Well, I certainly do not speak all socially conservative folks, I do have my own reasons for explicitly opposing CRT. Not that I am particularly committed to my position…meaning I am open to revising my understanding after hearing alternative perspectives.

The first reason, which is not so much a reason as a visceral reaction to adults ruining the innocence of children. IMHO it the obligation of adults to preserve that innocence through childhood and not selfishly inject adult political concerns about race, class, sexuality so inappropriately early into the minds of the young.

The second is that I feel the same way about CRT as I do about Young Earth Creationism (YEC). Both are intellectual-sounding justifications for a cherished belief systems. CRT proponents are even worse because they invent obfuscating jargon and like Humpty-Dumpty multiply the meanings of words to signify anything they want.

- - -

- WHAT NEEDS TO BE DONE
Reproduce, word for word, the stretch of the comment on CRT from "The first reason, which" through "anything they want.". The listing is separate material with no connection to the comment on CRT.

- DATASET SECTION
- - -

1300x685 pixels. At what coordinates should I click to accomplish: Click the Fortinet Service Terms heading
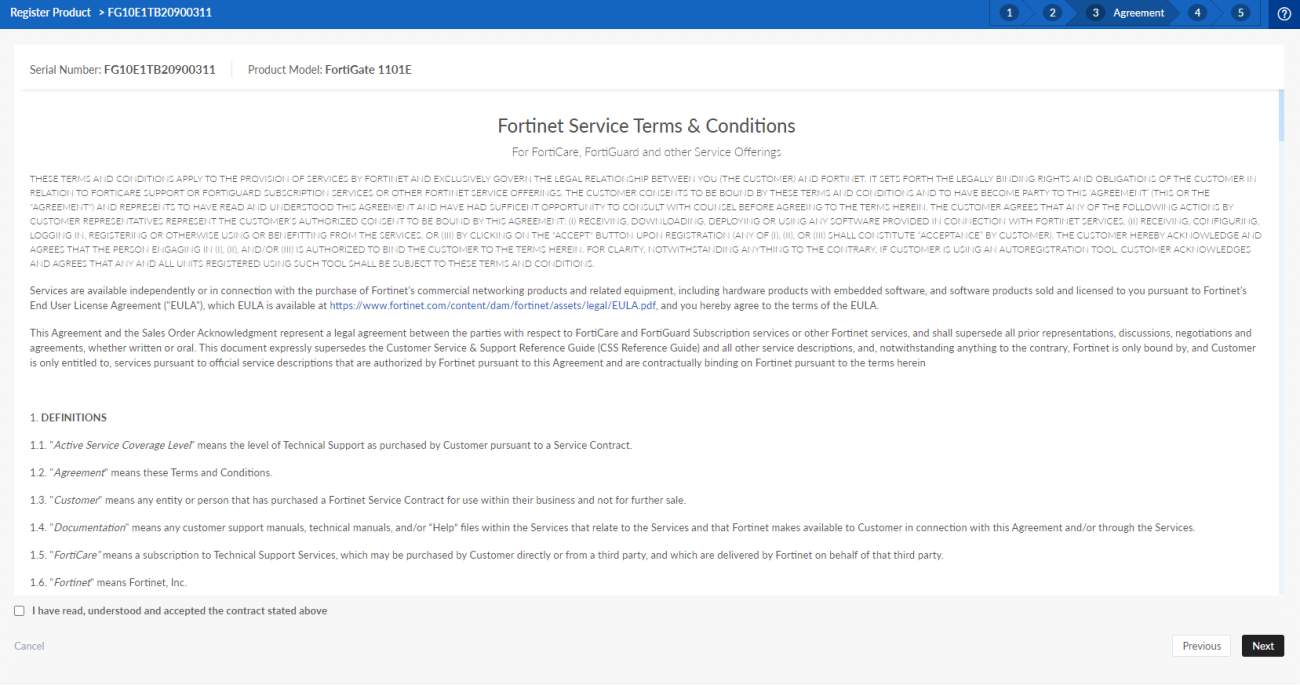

- - -

- TASK RESPONSE
The first reason, which is not so much a reason as a visceral reaction to adults ruining the innocence of children. IMHO it the obligation of adults to preserve that innocence through childhood and not selfishly inject adult political concerns about race, class, sexuality so inappropriately early into the minds of the young.

The second is that I feel the same way about CRT as I do about Young Earth Creationism (YEC). Both are intellectual-sounding justifications for a cherished belief systems. CRT proponents are even worse because they invent obfuscating jargon and like Humpty-Dumpty multiply the meanings of words to signify anything they want.